One of the security holes identified by Cisco (CVE-2014-3697) affects the routines used by the chat client to handle smiley and theme packages in Windows. The packages, which are installed by users via drag-and-drop, are TAR (Tape ARchive) files.
On Linux, where TAR is a standard format and an unpacking application exists by default, Pidgin automatically extracts the TAR files to the folder for themes and smileys. However, on Windows, because the unpacking utility is not included, the developers of Pidgin have included special code for the operation. The problem is that in Windows the files can be extracted to an arbitrary location, allowing an attacker to write or overwrite any file depending on the targeted user’s permissions.

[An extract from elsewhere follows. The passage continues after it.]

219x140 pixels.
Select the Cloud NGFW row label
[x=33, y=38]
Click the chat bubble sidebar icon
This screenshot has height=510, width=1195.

The second vulnerability discovered by Cisco researchers (CVE-2014-3696) is related to libpurple’s handling of the Novell GroupWise protocol plugin. The flaw can be exploited remotely to cause an out of memory exception and application crash (denial-of-service) via a specially crafted server message that triggers a large memory allocation.
The third issue (CVE-2014-3695) is caused by the improper handling of MXit emoticons.
“An attacker who can control the contents of an Emoticon downloaded through the Mxit protocol can cause an out of bounds read by specifying an overly large ASN length value. Since this data is not returned to the attacker, the impact is limited to a denial of service. An attack requires the ability to spoof messages from the mxit.com domain to exploit this vulnerability,” Yves Younan, one of the Cisco researchers who identified the vulnerabilities, explained in a blog post.
The changelog for the release of Pidgin 2.10.10 shows that developers also addressed a SSL/TLS certificate validation flaw (CVE-2014-3694) that can be leveraged to impersonate servers or HTTPS endpoints via man-in-the-middle (MitM) attacks. Pidgin has also fixed an information leakage issue (CVE-2014-3698) that can be exploited with the aid of a maliciously crafted XMPP message to trick libpurple into sending an XMPP message containing arbitrary memory.
Last year, Cisco identified and reported several vulnerabilities found in Pidgin. Four of them were addressed in late January 2014 with the release of Pidgin 2.10.8. The three security holes disclosed now were discovered in around the same period as the first four, but they were reported later and it took Pidgin longer to patch them.